People here are also missing one part of the android security model. Yes, you can overwrite the system partition arbitrarily while leaving the data partition intact with an unlocked bootloader, that’s how updates work.
However, the moment you make any changes to that system partition it won’t match the developers signature and the apps on the system will throw an absolute fit. Look into building your own lineage ROM and flashing it over an official build, it’s an entire process that requires your data partition to be unlocked (ie. phone booted and pin entered) to keep your data, even without making changes.
Realistically it isn’t insecure, if you set a passcode your data is encrypted and if someone mitm attacks your rom you will immediately notice stuff breaking all over the place.
The whole bootloader locking is purely vendors trying to force you to buy new phones every few years instead of the user backporting security patches indefinitely, not any practical security for the end user.
No, because that’s not how the matching works. Stuff in your data partition, as well as app data, is signed with those keys and hashed to the device. All of those bits do that hash on their own, and they all have to match up. When you change the main system partition then it’s signature has to match with the one generated when you set up your phone initially in the data partition.
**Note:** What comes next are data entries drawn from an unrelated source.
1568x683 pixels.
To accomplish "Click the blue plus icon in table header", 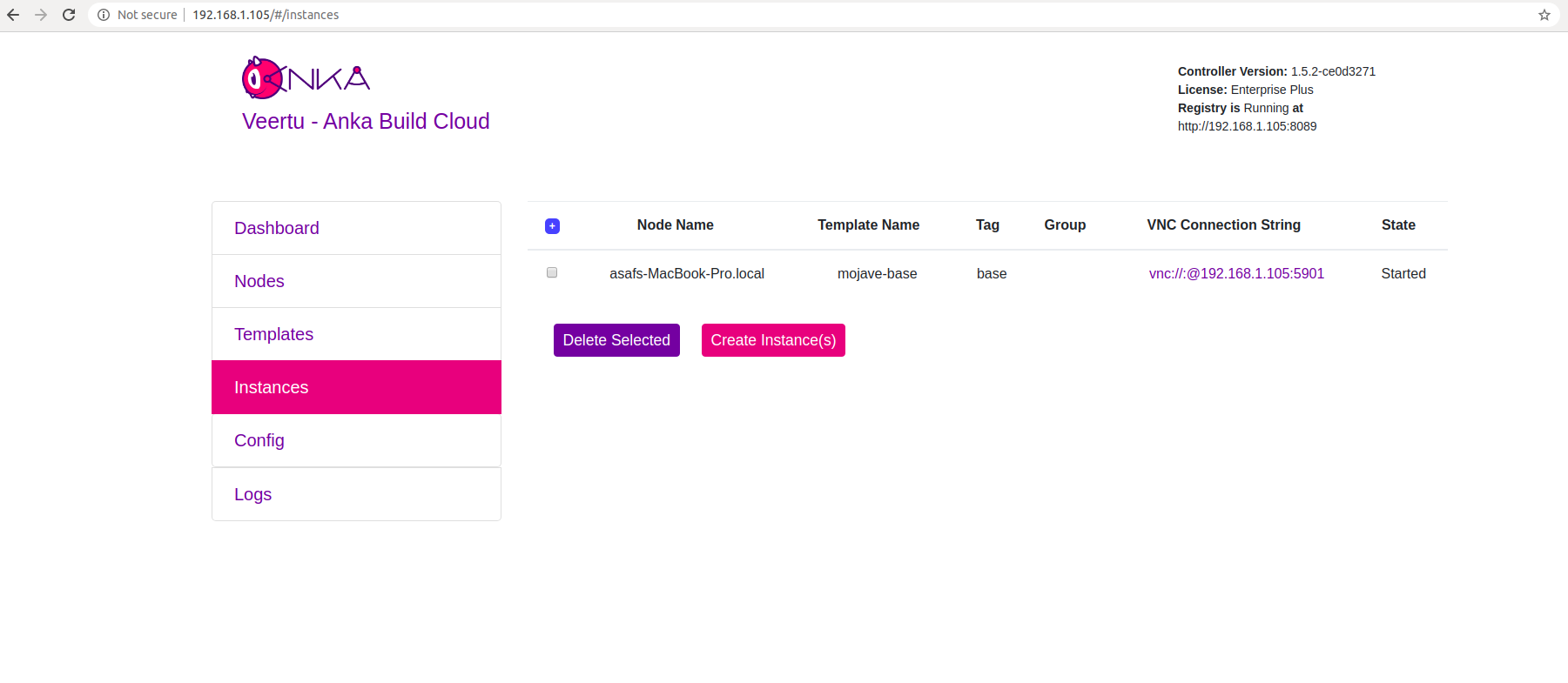I will point(552,226).
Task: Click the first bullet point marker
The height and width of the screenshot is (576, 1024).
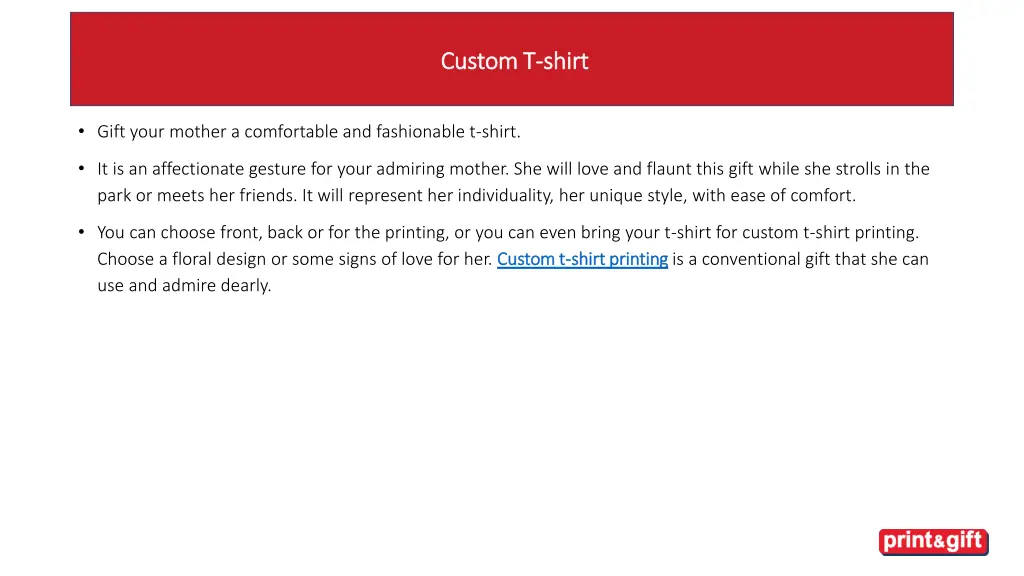Action: click(80, 132)
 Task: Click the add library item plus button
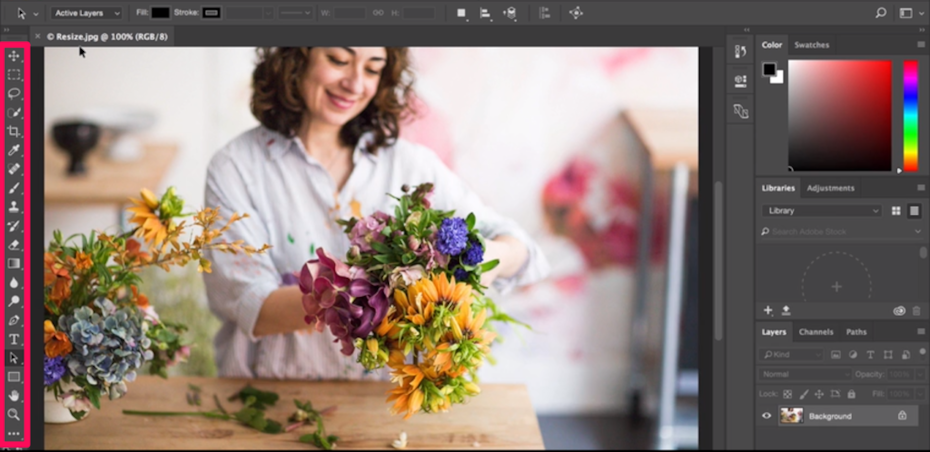point(768,311)
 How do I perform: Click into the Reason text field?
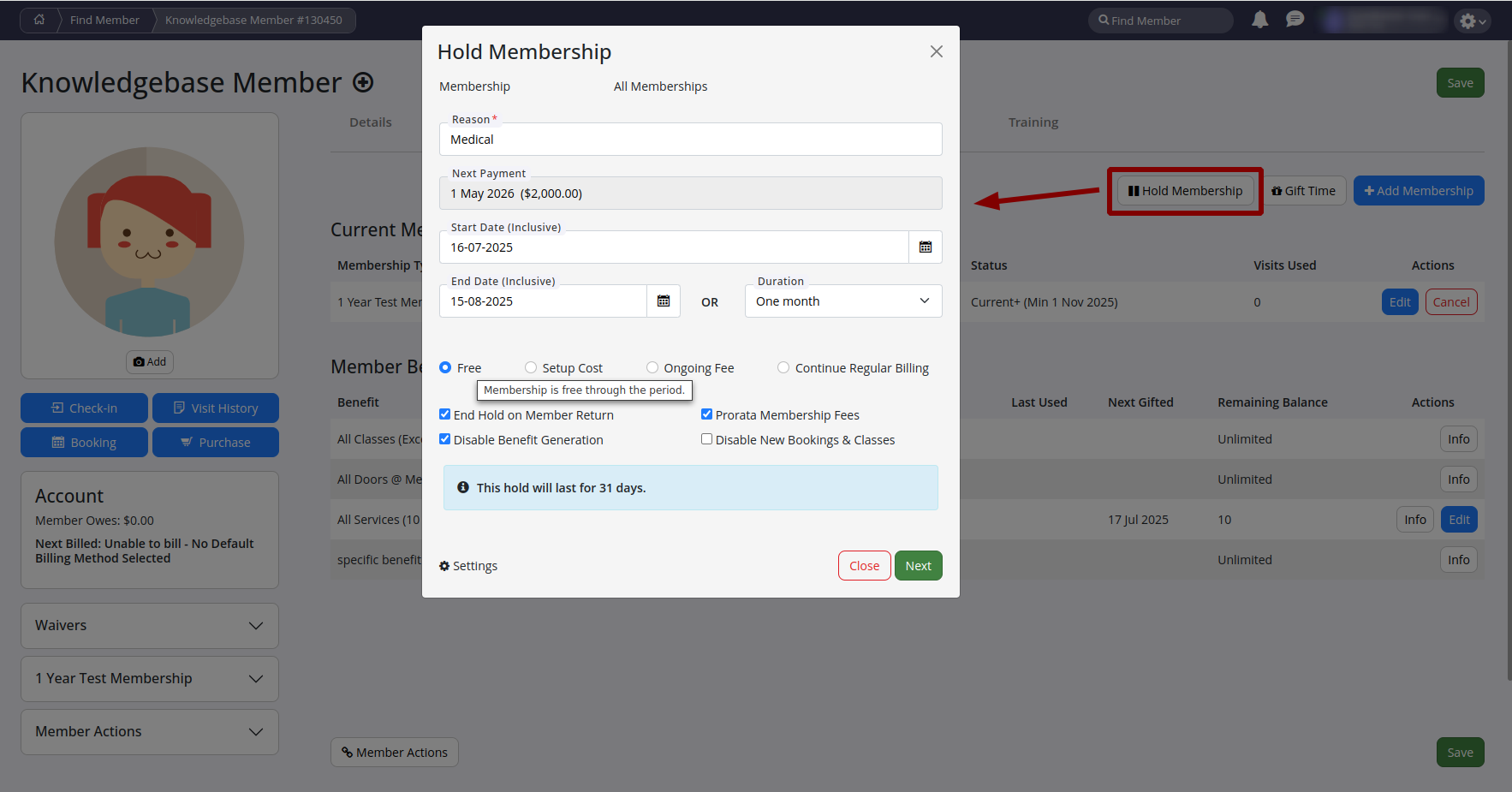click(x=690, y=140)
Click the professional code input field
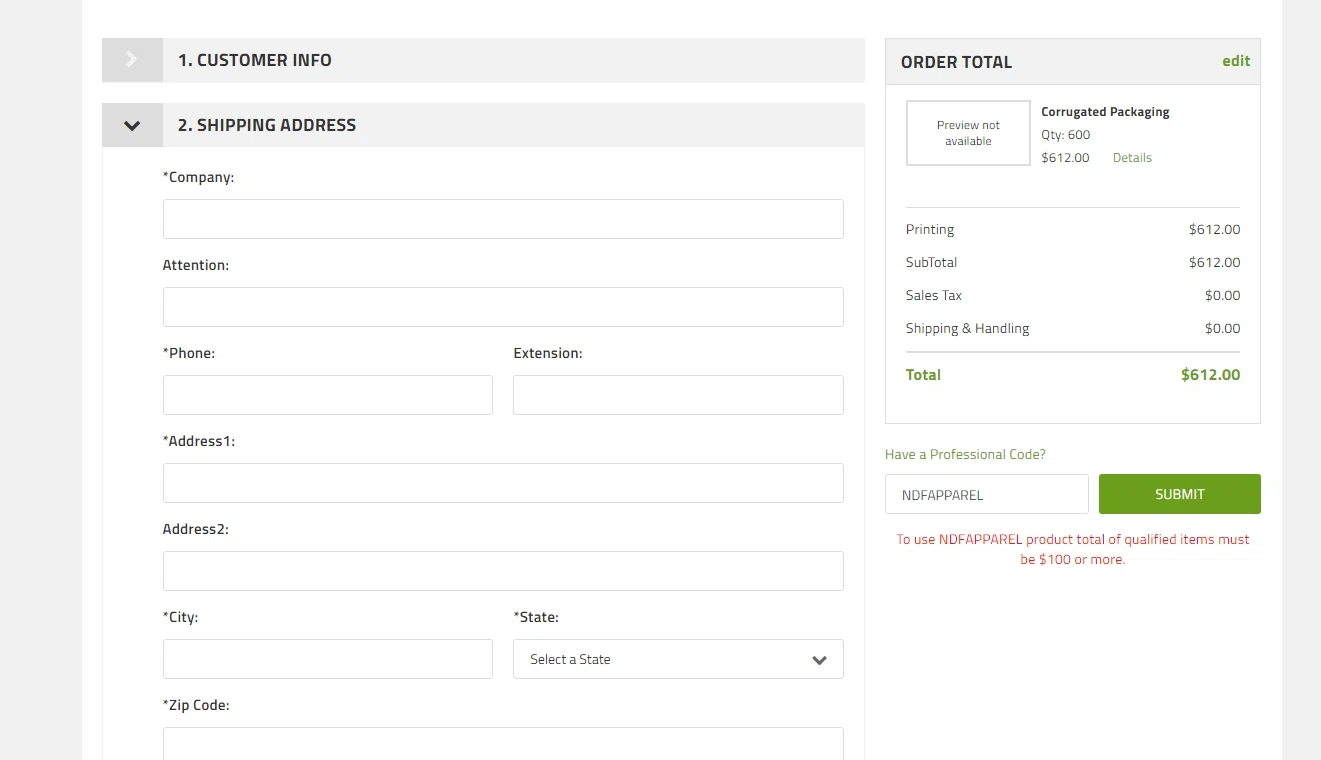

Basically you have to have access to the data partition to disable the checks or change the signature, which needs your pin/passcode/fingerprint, and if you have that you don’t even need the phone, you dump the data partition and unlock it in an emulated android environment and exfiltrate data from there as if it was the original phone.
I also want to reiterate: A locked bootloader does not stop anyone from dumping your phone, emulating it, and brute forcing it, completely bypassing any rate-limiting on password attempts. By the time a bootloader lock even comes into play you can consider your phone completely compromised.